Eric Ravilious is one of Britain’s most celebrated artists, best known for his Modernist watercolours of English landscapes together with his atmospheric prints and book illustrations.

Beachy Head is one of his best-known works. Ravilious was born in London but moved to Eastbourne with his parents as a young boy. He trained at Eastbourne School of Art and at the Royal College of Art in London. Beachy Head shows the Sussex coastline in the year the Second World War began, and just before it became transformed by barbed wire and other defences. The artist Michael Rothenstein wrote an account of Ravilious’ working methods for the picture, describing him spending two evenings making colour notes for the scene and returning in the daytime to complete the drawing of the lighthouse and cliffs. The actual painting, with its distinctive dry-brush hatching, was completed from memory.
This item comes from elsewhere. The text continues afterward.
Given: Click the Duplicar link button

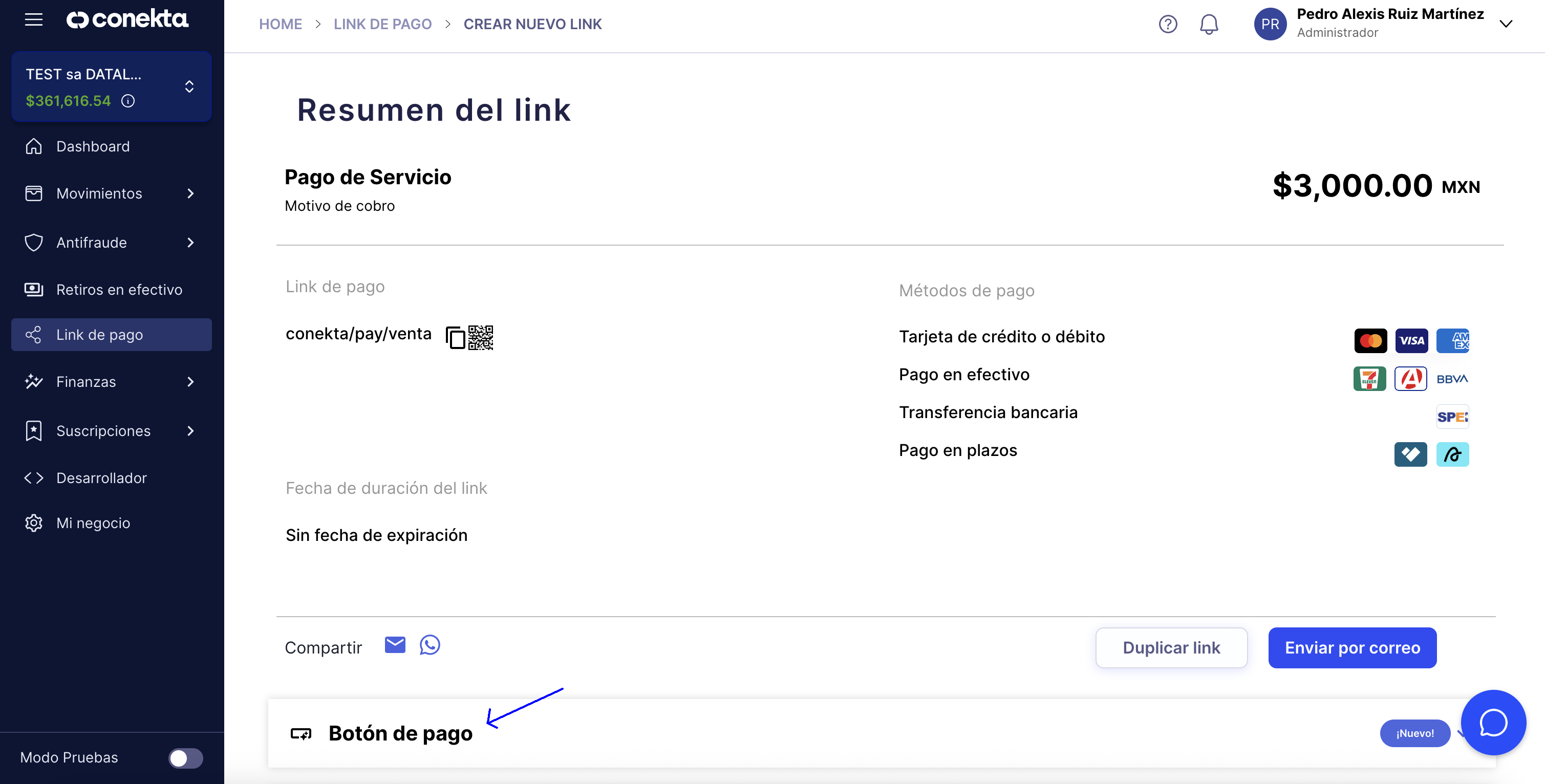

Beachy Head was included in Ravilious’ final solo exhibition in 1939 (he was lost in action in 1942) and was noted by critics as an outstanding work. In his biography, Eric Ravilious: Artist & Designer, the writer Alan Powers describes the painting as one of Ravilious’ ‘most perfect compositions, uncluttered by objects or detail’. Towner Art Gallery, based in the artist’s childhood hometown of Eastbourne, close to Beachy Head, holds one of the largest public collections of Ravilious’ work. The first acquisitions were made in 1936 and the gallery has recently opened a dedicated Ravilious Room with a changing display of his work.


Acquired from artist by Peggy Angus, 1939; gifted to Janet Kennedy, 1984.